Egypt is leading the region’s decline in liquefied natural gas demand
Egypt’s emergence as a regional gas hub is driving a decline in regional demand for liquefied natural gas, writes Verity Radcliffe for Bloomberg. While Egypt was the region’s biggest LNG importer in 2016 and 2017, we are now on track to become a significant exporter this year after several gas discoveries allowed us to pull the plug on LNG imports last September. The switch from being a net importer to becoming a net exporter positions Egypt among the main reasons for the regional turnaround from a two-year demand surge that outpaced global growth between 2014 and 2016 to a rapid reduction of 37% last year.

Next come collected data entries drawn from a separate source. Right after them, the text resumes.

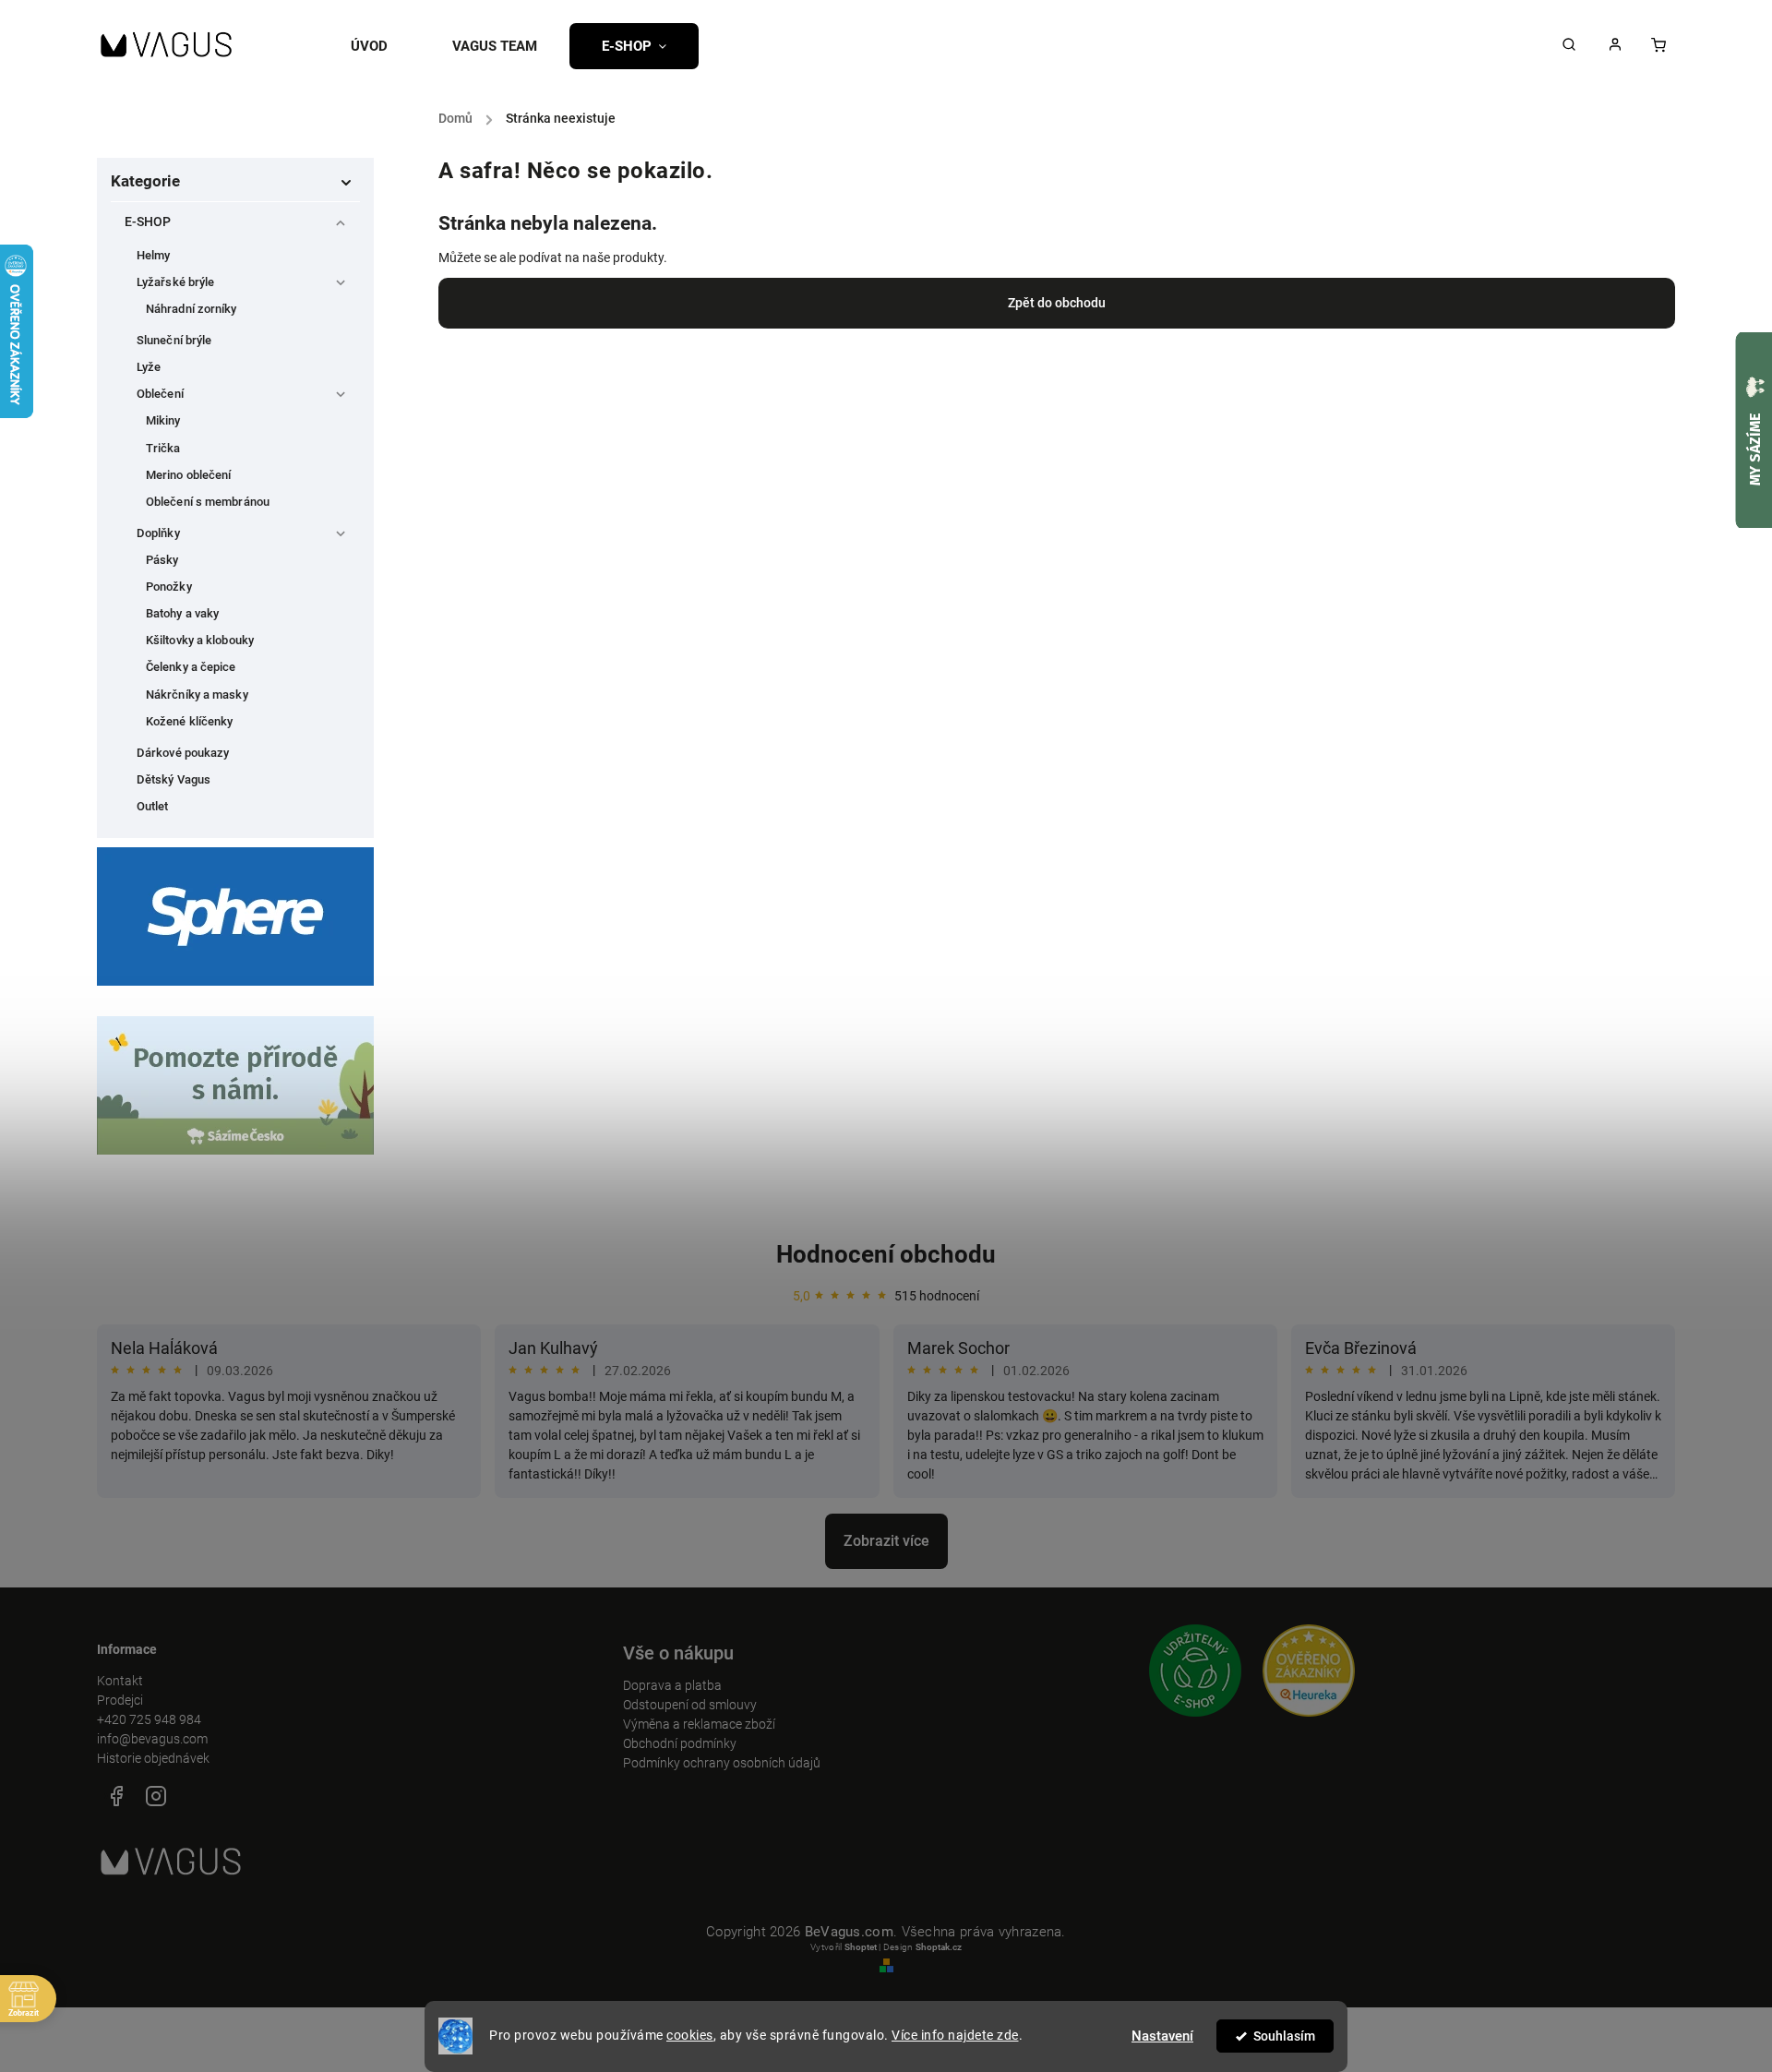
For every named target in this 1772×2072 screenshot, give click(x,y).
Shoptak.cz (939, 1947)
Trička (163, 448)
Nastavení (1162, 2036)
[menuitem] (385, 46)
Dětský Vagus (173, 779)
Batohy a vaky (182, 613)
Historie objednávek (153, 1758)
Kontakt (120, 1680)
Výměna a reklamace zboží (699, 1724)
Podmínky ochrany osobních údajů (721, 1762)
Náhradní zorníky (191, 309)
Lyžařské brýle (175, 282)
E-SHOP (148, 221)
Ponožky (169, 586)
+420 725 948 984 (149, 1719)
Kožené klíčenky (189, 721)
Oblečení (160, 394)
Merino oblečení (189, 475)
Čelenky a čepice (191, 667)
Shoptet (860, 1947)
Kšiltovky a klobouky (200, 640)
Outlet (153, 806)
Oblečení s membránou (207, 502)
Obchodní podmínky (679, 1743)
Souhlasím (1284, 2036)
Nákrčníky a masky (197, 694)
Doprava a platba (672, 1685)
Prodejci (120, 1700)
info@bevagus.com (152, 1738)
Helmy (154, 255)
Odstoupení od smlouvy (690, 1704)
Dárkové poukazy (183, 753)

So what can regional and global LNG markets expect? “The Middle East is now expected to make up less than 4% of global imports for at least eight years,” Radcliffe said. Last year, almost half of Egypt’s LNG imports came from Qatar, the world’s biggest exporter of the commodity. They are unlikely to feel much pain from our absence, however, as global LNG demand is expected to grow at more than double the rate of supply — especially in Asia, which accounts for well over half the LNG demand worldwide. Jordan is also expected to increase its reliance on “pipeline imports from Egypt, trimming its need for LNG,” Radcliffe notes. Egypt has begun increasing its natural gas exports to Jordan to 100 mcf/d, with plans to increase further to 250 mcf/d during the summer.